• **Your instructions**
Go through the records and show each line where the word "computer" occurs.

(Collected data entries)
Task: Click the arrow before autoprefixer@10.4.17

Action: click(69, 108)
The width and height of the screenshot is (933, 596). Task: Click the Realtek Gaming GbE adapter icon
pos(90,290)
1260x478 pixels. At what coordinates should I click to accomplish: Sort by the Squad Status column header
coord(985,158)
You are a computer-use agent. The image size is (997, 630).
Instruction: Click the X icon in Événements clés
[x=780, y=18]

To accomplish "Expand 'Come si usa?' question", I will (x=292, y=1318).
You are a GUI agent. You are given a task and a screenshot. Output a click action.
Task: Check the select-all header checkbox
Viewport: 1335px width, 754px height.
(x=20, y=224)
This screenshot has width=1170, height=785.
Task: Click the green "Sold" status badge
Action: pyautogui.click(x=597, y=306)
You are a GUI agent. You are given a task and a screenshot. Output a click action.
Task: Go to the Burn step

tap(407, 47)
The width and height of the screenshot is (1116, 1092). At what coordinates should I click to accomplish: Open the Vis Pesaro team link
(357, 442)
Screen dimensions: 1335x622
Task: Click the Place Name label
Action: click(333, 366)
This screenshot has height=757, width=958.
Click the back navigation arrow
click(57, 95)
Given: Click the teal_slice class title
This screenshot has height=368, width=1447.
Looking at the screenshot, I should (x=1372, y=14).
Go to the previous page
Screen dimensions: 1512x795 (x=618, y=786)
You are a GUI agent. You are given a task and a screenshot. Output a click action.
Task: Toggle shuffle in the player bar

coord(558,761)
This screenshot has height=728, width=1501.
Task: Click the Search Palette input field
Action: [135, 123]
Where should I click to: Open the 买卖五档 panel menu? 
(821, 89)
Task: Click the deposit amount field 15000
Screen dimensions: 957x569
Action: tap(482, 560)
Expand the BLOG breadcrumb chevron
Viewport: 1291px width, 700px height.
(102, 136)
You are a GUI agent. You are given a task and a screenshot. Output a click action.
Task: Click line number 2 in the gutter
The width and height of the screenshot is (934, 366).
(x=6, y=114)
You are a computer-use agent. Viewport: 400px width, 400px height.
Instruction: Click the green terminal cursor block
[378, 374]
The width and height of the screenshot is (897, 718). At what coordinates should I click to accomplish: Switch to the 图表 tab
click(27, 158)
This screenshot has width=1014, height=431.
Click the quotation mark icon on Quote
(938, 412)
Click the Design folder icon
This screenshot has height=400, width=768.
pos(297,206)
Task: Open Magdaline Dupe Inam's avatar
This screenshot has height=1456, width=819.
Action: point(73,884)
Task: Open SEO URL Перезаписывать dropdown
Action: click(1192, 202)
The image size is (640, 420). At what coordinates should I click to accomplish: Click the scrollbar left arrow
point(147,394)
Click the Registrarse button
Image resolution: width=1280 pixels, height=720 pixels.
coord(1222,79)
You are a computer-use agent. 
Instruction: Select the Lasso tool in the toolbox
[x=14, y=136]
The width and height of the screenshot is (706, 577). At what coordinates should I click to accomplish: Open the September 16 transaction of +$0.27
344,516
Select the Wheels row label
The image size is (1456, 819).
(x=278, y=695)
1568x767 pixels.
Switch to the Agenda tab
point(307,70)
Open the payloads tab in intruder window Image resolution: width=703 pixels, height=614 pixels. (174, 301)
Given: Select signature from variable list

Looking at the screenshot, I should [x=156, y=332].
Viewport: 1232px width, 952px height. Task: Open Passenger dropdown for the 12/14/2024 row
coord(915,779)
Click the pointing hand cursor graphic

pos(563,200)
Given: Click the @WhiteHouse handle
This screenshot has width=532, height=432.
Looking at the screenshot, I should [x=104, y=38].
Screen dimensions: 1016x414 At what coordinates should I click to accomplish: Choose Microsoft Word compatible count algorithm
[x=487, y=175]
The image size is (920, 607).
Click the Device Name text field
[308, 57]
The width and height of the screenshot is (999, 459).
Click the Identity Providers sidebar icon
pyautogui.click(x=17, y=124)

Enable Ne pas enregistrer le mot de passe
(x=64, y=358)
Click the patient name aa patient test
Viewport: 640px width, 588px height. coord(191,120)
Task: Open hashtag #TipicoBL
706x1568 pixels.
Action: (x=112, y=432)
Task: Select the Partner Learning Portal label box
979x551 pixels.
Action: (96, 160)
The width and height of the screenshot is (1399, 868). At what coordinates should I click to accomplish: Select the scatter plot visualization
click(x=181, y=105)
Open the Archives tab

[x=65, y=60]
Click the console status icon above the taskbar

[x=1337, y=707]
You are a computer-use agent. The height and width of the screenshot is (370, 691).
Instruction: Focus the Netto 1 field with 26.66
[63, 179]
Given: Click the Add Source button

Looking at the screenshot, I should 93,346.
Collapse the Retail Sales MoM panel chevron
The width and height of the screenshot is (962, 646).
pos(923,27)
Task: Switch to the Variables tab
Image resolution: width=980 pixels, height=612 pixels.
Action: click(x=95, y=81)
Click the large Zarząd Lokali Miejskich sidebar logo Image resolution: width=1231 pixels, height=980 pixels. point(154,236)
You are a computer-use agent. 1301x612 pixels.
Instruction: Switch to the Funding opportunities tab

• **Reply to the exercise**
You are a computer-use agent. The image size is (997, 630).
You are a computer-use agent. Viewport: 400px width, 400px height.
You are a computer-use agent. 
You are a computer-use agent. The height and width of the screenshot is (370, 691).
You are a computer-use agent. 1301x612 pixels.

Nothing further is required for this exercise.